I thought about having them sign up with the “email sign up block” and then manually clicking “verify email” on the next page / profile. With action buttons and an Airtable Automation, this would work too.

I haven’t been able to figure out a way to make this work. If you were able to implement it in practice would you mind sharing how you did it?

I’m surprised this isn’t a higher priority feature, I don’t see it on the roadmap.

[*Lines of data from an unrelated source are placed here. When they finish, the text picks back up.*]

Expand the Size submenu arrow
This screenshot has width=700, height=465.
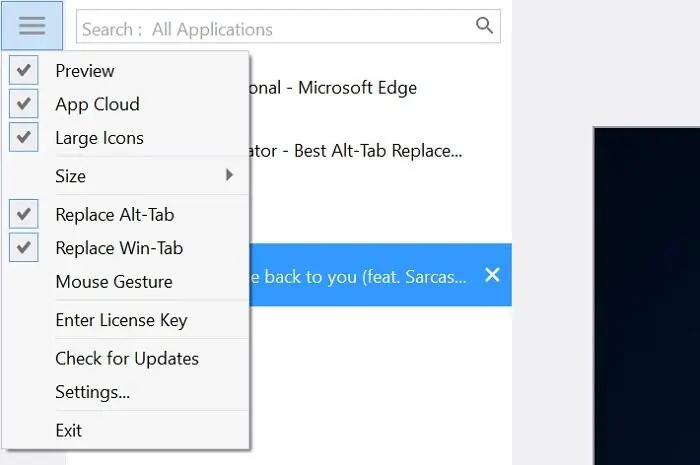229,175
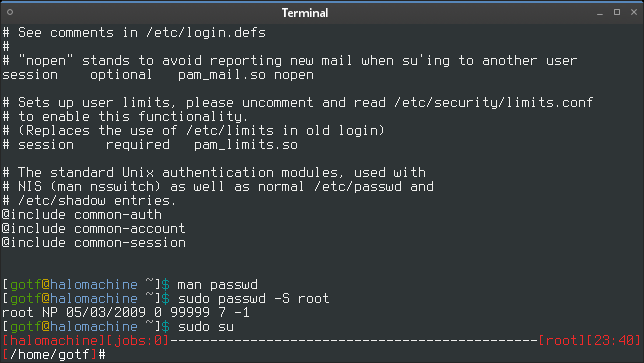Click the 'sudo su' command text
Image resolution: width=644 pixels, height=363 pixels.
tap(206, 326)
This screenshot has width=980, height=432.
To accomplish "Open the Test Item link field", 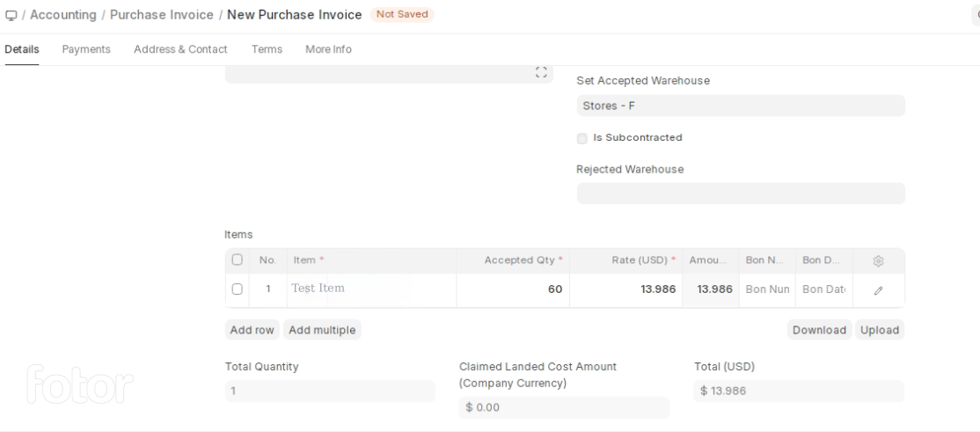I will pos(370,289).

Hi, yes I got it to work. You can try the flow from the user perspective at climesumer.com.

Here is what I did:

  1. I use a Softr Form as the first signup and create a user in Softr using Make.
    This tutorial: Internal apps and client portals: how to automate the user creation with Make.com.
    This allows me to automatically create a user and store the magic link in my Airtable base.
  2. Using an Airtable formula I append a “verify email page” (with a button) to that magic link.
  3. Using a status field (with verified, not verified) and views, I have an Airtable automation the gets triggered when a new user is created.
    An email is sent to the new user with the magiclink+verify_page.
  4. When they click the link they get directed to a verify email page. That page has just one button which actually is a form with hidden fields, recording the user name.
    When clicked, it changes the user status field to verified.

That’s it.

Hope it helps. Let me know if anything is unclear.

1 Like

Thanks for this response. I have changed step 4 with a “List details page with side image”. The block only contains a one click update.

I am concerned with ‘URL hacking’ of non verified users. such as once users know that the url is www.domain.com/verifyme then they could just bypass the email step.

It might be worth building a make or airtable automation that updates the field to verified on button press. Would love to see if anyone has came up with anything new since.